For documentation, I verified Google Cloud Storage behavior. Google’s Cloud Storage documentation says soft delete is enabled by default on newly created buckets with a seven-day retention unless changed, and deleting a bucket or object under that policy places it into a soft-deleted state that can be restored during the retention window. It also says object deletions are permanent when versioning is not enabled, aside from soft-delete behavior, and that enabling Object Versioning together with soft delete provides stronger protection against accidental or malicious deletion. Those docs materially weaken the hypothesis’s claim that force_destroy=true alone means immediate irreversible deletion of all contents, because the provider/cloud default soft-delete policy will likely give a seven-day recovery window even if Terraform destroys the bucket. But they do not remove the governance and retention problem: the plan still omits explicit versioning, retention, lifecycle, labels, and customer-managed encryption controls.

Impact Assessment

The directly affected resource count is 1: the new bucket github.com/overmindtech/terraform-example.gcp-storage-bucket.test. The two EC2 instances and SNS subscription in the same plan are not configured to reference this bucket in any diff I was shown, and blast-radius data does not establish an actual write path from those instances to the new bucket, so I did not treat the exfiltration path to those AWS resources as proven.

The real blast radius is governance and recoverability of whatever data is later placed in this bucket. Because the bucket is created with force_destroy=true, a future Terraform destroy will not be blocked by residual objects. Since the plan does not explicitly enable object versioning or object retention, overwrites and deletes in this bucket will rely only on Cloud Storage’s default soft-delete window rather than on stronger, durable recovery controls. That means any logs, exports, build artifacts, or rollback data written here would have at most the default recovery behavior, not a codified retention policy, and nothing in the plan ensures longer-term preservation for investigations or rollback. The bucket is also created with no labels and no explicit customer-managed encryption configuration, which violates the organization’s stated governance and encryption standards if any real data is stored there.

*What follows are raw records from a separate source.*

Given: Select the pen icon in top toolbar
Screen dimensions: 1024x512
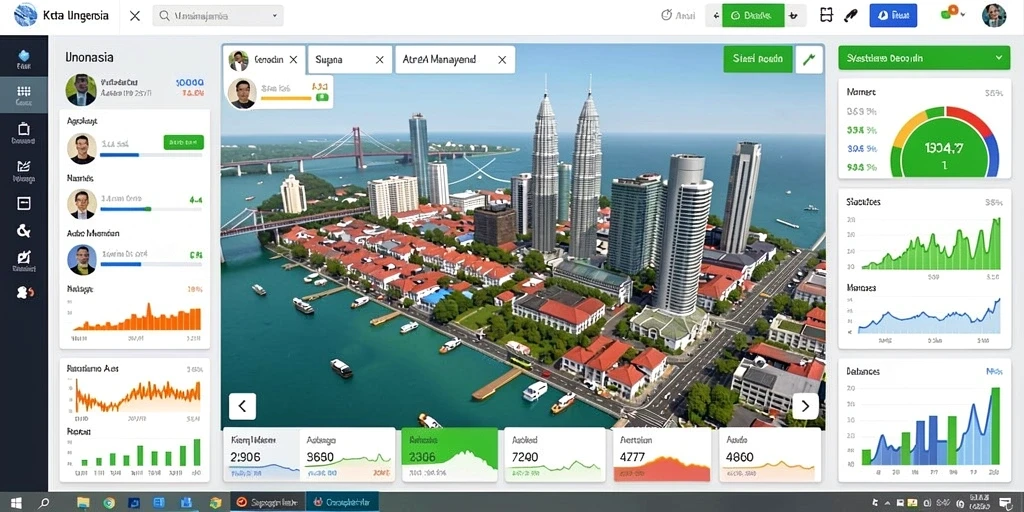Looking at the screenshot, I should 850,15.
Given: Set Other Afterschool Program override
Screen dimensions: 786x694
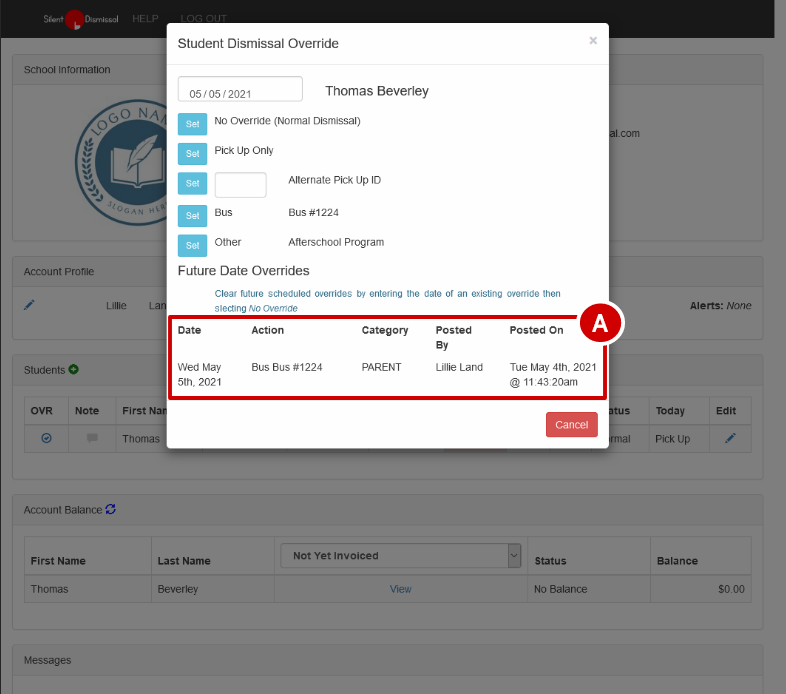Looking at the screenshot, I should [192, 245].
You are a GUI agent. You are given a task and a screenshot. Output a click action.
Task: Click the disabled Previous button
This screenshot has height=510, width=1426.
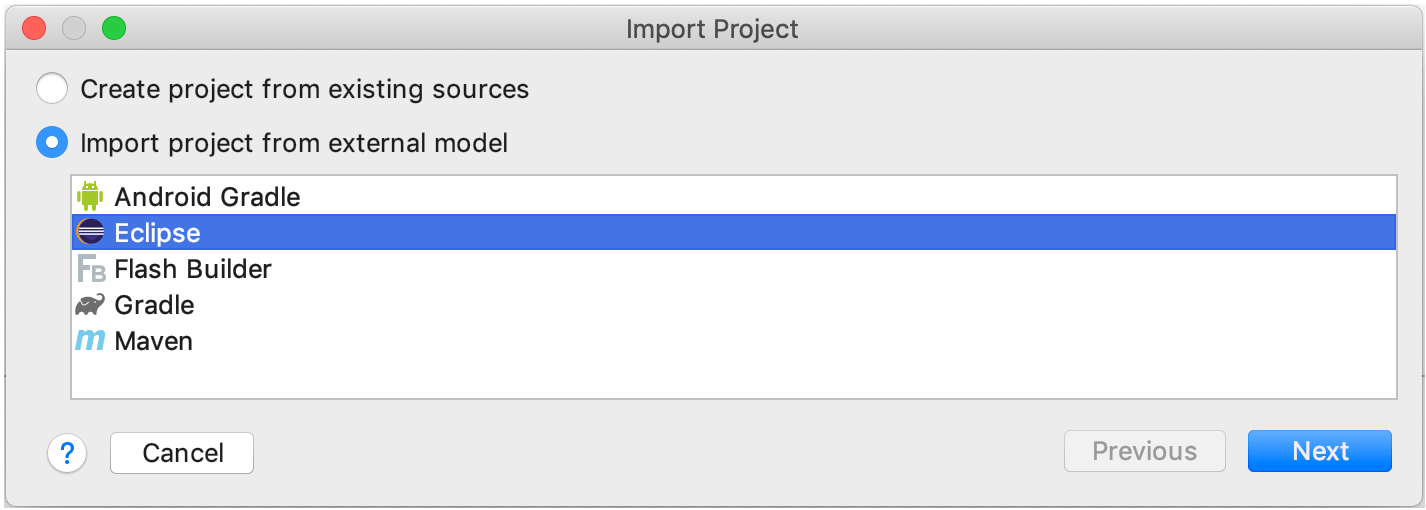pyautogui.click(x=1145, y=451)
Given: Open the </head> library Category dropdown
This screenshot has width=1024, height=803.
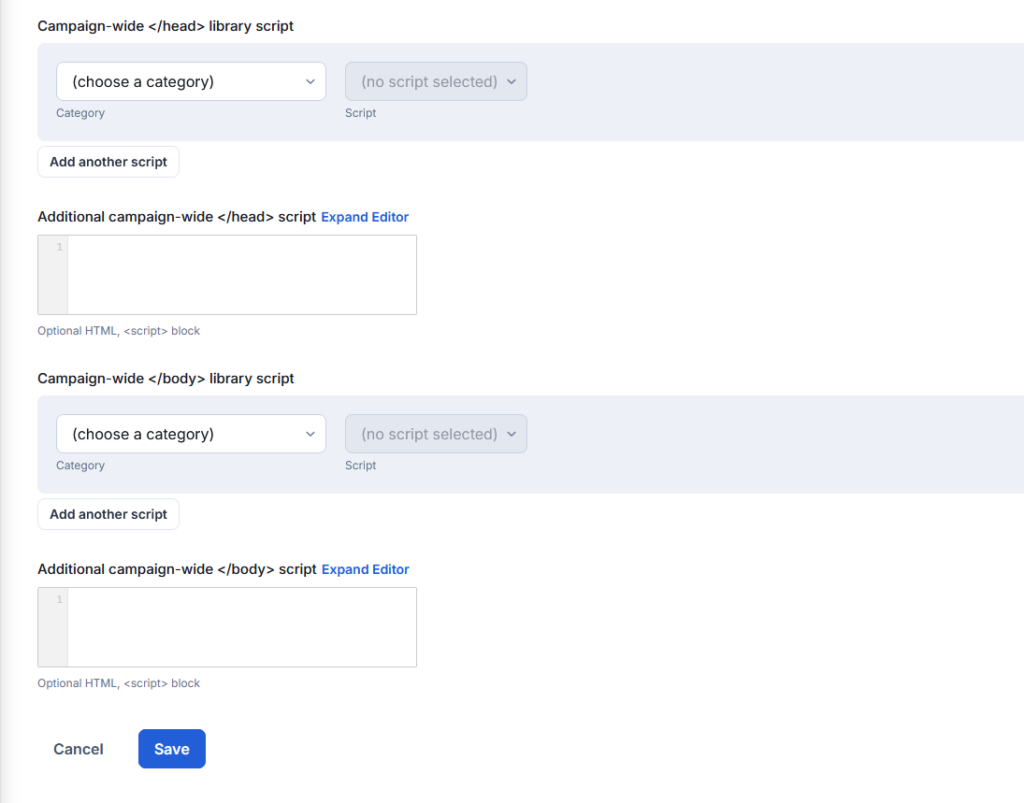Looking at the screenshot, I should point(191,82).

Operationally, this is not an immediate outage risk. It is a storage governance and data protection risk scoped to this one new bucket. If teams start using it as a landing zone, accidental overwrite, cleanup, or Terraform destroy can remove the only retained copy after the soft-delete window, and the lack of explicit ownership/retention/encryption settings makes that failure mode hard to govern and audit.

Conclusion

Risk is real. The hypothesis overstates the immediate irrecoverable-deletion mechanism because Google Cloud Storage now defaults new buckets to soft delete, but the change still creates a real storage governance and retention gap: a new bucket with force_destroy=true, no explicit versioning/retention policy, no labels, and no explicit customer-managed encryption is unsafe for any non-trivial data and violates organizational data protection expectations.

✔ Hypothesis proven


EC2 instance lifecycle, ENI, and public IP changes affecting stability and connectivity

Observations 3

Hypothesis

Changes to EC2 instance i-0464c4413cb0c54aa and reliance on instance‑level networking introduce availability and connectivity risks. The attached EBS volume vol-0a61278f4602fc12b has DeleteOnTermination=true, so instance replacement, termination, or lifecycle operations (including some stop/start or recreation flows) can delete or detach the volume, causing data loss or service interruption if the volume holds stateful data without adequate backups or snapshots. The associated ENI eni-069a58a392f35dce3 may have its primary IP or attachment attributes changed, which could invalidate the fixed IP 10.0.101.133 used by a DNS A record, making clients that depend on the stable IP unable to reach the service. Both EC2 instances also expose public IPs/DNS that are changing to known after apply, so any external clients, firewall rules, or scripts pinned to the old public IPs will break once addresses change. The absence of a stable front door (ALB/CloudFront) or static address leaves workloads dependent on unstable instance‑level endpoints, violating reliability and security best practices. Review instance lifecycle and AMI behavior to ensure critical data volumes are preserved or backed up, confirm ENI settings (including PreservePrivateIpAssignments) to avoid unintended IP changes, and identify any consumers pinned to existing public or private IPs so they can be migrated to stable endpoints.

Investigation

Evidence Gathered

I first checked the relevant organizational knowledge for compute, availability, network security, quick-reference notes, multi-region architecture, and security/compliance. The strongest applicable guidance says direct EC2 public endpoints are an anti-pattern and that production EC2 instances should not have public IPs, but those are pre-existing design issues rather than risks introduced by this specific change. The quick-reference file also says the scale-test environment includes EC2 instances created mainly for relationship density, but these particular instances are tagged Environment=production, so I did not rely on that note to dismiss the concern.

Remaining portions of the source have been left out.